Lo usiamo un po’ tutti, ma pochi lo ammettono. E i
traduttori, quelli in carne e ossa, inorridiscono.
«Google Translate non vuole competere con i traduttori di
professione», spiegano da Google. «Il
nostro obiettivo è sviluppare il prodotto più utile per le persone comuni nella
vita di tutti i giorni, aiutando per esempio gli utenti dei Paesi in via di
sviluppo che usano Internet per la prima volta a rompere le barriere
linguistiche, o semplicemente facilitando la comunicazione durante una vacanza.
È un uso diverso dalla traduzione professionale».
Eppure se si entra dentro il traduttore di Google, si scopre
che gli ingranaggi che lo compongono sono tutt’altro che codici e rotelle
virtuali. Le traduzioni che appaiono sul lato destro dello schermo sono il
risultato di un sistema incrociato di testi già scritti e tradotti. Dai
traduttori professionisti, appunto. Translate usa una combinazione di sistemi
di apprendimento automatico e intelligenze artificiali. Alla
base c’è la Machine Translation, che analizza milioni di documenti sul Web già
tradotti, come libri o trascrizioni che arrivano da fonti istituzionali come
l’Onu, dove per i testi ufficiali vengono prodotti in lingue diverse. I computer di Google scansionano i testi e individuano i campioni
statistici più significativi che collegano la traduzione con il testo
originale. Questi milioni e milioni di campioni vengono poi usati dagli algoritmi per creare schemi per tradurre testi simili in futuro.
Alcune lingue, come l’inglese, funzionano meglio delle
altre. Soprattutto quando l’inglese è la lingua tradotta e la lingua di
partenza è una delle lingue dell’Unione europea, grazie all’uso dei numerosi
testi dell’Unione europea tradotti nelle diverse lingue comunitarie. Il
problema sorge quando per alcune lingue non ci sono abbastanza documenti
tradotti sul web che si possono usare per sviluppare campioni e istruire il
sistema. La difficoltà esiste soprattutto con
lingue come il greco, il cirillico, il cinese o l’arabo, che hanno alfabeti
diversi da quello latino: in questo caso i testi possono essere traslitterati
automaticamente dagli equivalenti fonetici, ma esistono anche le opzioni di
scrittura a mano sullo schermo e la traduzione vocale.
Anche gli utenti, comunque, possono contribuire a educare il
sistema fornendo un giudizio sulla traduzione che hanno ottenuto.

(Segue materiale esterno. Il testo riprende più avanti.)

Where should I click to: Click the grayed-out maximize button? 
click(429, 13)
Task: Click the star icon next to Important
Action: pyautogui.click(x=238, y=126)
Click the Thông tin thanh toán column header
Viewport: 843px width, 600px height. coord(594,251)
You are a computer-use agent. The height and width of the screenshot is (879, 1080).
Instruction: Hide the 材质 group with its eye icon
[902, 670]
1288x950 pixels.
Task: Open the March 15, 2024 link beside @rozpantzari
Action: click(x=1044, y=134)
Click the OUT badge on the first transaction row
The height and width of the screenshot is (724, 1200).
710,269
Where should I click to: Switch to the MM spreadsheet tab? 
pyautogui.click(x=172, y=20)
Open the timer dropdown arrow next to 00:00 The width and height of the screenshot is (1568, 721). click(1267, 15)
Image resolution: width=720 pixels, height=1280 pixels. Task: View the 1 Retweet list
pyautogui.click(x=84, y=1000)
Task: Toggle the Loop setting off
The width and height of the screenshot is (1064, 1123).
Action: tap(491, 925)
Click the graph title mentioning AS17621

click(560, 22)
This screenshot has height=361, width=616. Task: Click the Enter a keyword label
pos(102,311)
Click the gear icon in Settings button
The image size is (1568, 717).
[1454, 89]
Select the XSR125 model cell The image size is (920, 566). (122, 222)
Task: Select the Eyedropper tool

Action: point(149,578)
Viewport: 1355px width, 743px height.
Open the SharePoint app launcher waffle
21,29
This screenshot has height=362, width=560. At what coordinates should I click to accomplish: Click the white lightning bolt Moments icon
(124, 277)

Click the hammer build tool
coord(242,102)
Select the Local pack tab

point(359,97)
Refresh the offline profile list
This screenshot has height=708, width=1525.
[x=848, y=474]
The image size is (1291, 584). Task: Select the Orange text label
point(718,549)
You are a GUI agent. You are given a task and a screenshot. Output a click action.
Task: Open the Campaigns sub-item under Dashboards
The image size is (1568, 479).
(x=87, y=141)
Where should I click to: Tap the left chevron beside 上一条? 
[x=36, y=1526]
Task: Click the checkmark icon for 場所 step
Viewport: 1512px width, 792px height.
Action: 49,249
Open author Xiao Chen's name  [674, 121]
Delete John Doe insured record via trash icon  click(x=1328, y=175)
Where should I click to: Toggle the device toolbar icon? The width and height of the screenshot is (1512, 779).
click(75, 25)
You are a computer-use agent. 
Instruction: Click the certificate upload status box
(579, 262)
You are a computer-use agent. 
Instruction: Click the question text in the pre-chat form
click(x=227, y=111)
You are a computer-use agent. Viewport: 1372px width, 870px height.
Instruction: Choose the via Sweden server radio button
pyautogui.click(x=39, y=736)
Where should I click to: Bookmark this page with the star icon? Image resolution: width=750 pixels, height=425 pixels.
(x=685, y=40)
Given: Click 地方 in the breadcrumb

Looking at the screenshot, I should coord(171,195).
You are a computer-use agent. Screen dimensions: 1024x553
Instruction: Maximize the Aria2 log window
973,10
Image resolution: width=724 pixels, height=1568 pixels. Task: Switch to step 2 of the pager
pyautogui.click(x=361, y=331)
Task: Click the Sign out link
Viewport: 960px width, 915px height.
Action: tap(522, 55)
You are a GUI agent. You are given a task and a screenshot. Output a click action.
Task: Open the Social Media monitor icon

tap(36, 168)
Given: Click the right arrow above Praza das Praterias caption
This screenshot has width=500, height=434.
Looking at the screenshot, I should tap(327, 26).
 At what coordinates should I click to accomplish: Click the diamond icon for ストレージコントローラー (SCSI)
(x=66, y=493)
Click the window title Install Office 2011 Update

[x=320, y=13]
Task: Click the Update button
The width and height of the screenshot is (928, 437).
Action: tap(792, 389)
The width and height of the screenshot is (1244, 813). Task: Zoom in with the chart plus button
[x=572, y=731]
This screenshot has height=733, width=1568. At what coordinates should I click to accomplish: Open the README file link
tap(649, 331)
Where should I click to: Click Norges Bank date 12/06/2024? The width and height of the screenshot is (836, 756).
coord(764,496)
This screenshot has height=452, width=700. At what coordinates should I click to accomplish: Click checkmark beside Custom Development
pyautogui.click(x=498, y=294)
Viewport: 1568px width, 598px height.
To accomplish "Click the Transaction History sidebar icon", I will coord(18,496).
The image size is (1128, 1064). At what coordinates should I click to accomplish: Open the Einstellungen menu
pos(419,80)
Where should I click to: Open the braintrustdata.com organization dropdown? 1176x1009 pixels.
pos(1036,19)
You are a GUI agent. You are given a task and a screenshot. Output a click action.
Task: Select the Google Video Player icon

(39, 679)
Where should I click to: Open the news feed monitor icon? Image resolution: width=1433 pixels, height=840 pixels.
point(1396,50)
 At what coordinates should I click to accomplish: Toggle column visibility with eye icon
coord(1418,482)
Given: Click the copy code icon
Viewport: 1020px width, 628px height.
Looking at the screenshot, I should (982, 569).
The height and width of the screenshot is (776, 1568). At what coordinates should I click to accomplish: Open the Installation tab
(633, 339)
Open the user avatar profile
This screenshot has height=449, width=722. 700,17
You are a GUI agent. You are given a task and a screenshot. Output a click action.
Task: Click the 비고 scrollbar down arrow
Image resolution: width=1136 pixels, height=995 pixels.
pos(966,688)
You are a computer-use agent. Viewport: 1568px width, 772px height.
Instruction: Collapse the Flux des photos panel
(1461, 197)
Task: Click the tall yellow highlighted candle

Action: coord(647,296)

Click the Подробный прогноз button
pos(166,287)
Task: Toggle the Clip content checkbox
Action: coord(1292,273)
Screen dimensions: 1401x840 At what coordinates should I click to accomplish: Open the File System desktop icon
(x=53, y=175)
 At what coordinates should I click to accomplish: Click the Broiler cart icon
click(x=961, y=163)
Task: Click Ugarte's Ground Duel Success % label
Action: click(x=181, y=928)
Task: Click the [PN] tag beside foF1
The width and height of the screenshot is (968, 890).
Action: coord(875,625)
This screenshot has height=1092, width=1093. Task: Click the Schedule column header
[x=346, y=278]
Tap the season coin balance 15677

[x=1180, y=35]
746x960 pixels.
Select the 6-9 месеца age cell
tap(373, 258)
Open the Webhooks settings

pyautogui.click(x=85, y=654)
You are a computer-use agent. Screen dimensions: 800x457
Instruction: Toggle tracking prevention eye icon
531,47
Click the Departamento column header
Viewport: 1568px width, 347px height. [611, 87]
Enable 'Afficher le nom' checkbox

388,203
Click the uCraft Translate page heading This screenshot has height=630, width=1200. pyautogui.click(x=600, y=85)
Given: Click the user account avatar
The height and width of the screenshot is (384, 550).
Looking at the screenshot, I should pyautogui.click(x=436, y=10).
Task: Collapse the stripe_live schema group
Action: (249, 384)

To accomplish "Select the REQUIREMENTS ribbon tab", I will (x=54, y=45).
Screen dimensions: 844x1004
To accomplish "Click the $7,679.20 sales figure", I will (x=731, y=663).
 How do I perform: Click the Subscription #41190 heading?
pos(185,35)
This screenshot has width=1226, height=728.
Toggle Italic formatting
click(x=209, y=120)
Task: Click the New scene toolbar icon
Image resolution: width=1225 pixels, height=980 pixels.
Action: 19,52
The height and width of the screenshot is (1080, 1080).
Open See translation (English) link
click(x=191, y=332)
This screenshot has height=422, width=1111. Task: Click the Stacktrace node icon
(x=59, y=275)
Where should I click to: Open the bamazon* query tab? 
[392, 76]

E in molti
casi l’intervento degli utenti è stato risolutivo. Ci sono persone che
chiedevano come potevano contribuire a a rendere migliore Google Translate
nella loro lingua, così è stata creata una Translate Community. Una storia di successo è quella della lingua kazaka. Il governo ha
invitato le comunità di lingua inglese e kazaka a contribuire al progetto di
sviluppo di Google Translate in kazako. E oggi anche in Kazakistan possono
usare il traduttore automatico.
Al momento Google Translate è disponibile per 90 lingue,
compresi zulu, yiddish e swahili. C’è anche il latino
per le versioni. Si lavora per introdurre anche lingue
come il cantonese, il curdo, il tibetano e il samoano. Per gli smartphone e
tablet che supportano Android, si può scaricare un linguaggio di riferimento
prima del viaggio, in modo che si possa usare Translate anche senza connessione
quando si è all’estero.
Una delle ultime novità lanciate è Word Lens, il sistema che
permette di tradurre cartelli e segnali stradali puntando la videocamera dello
smartphone. Funzionalità che al momento esiste solo per alcune lingue.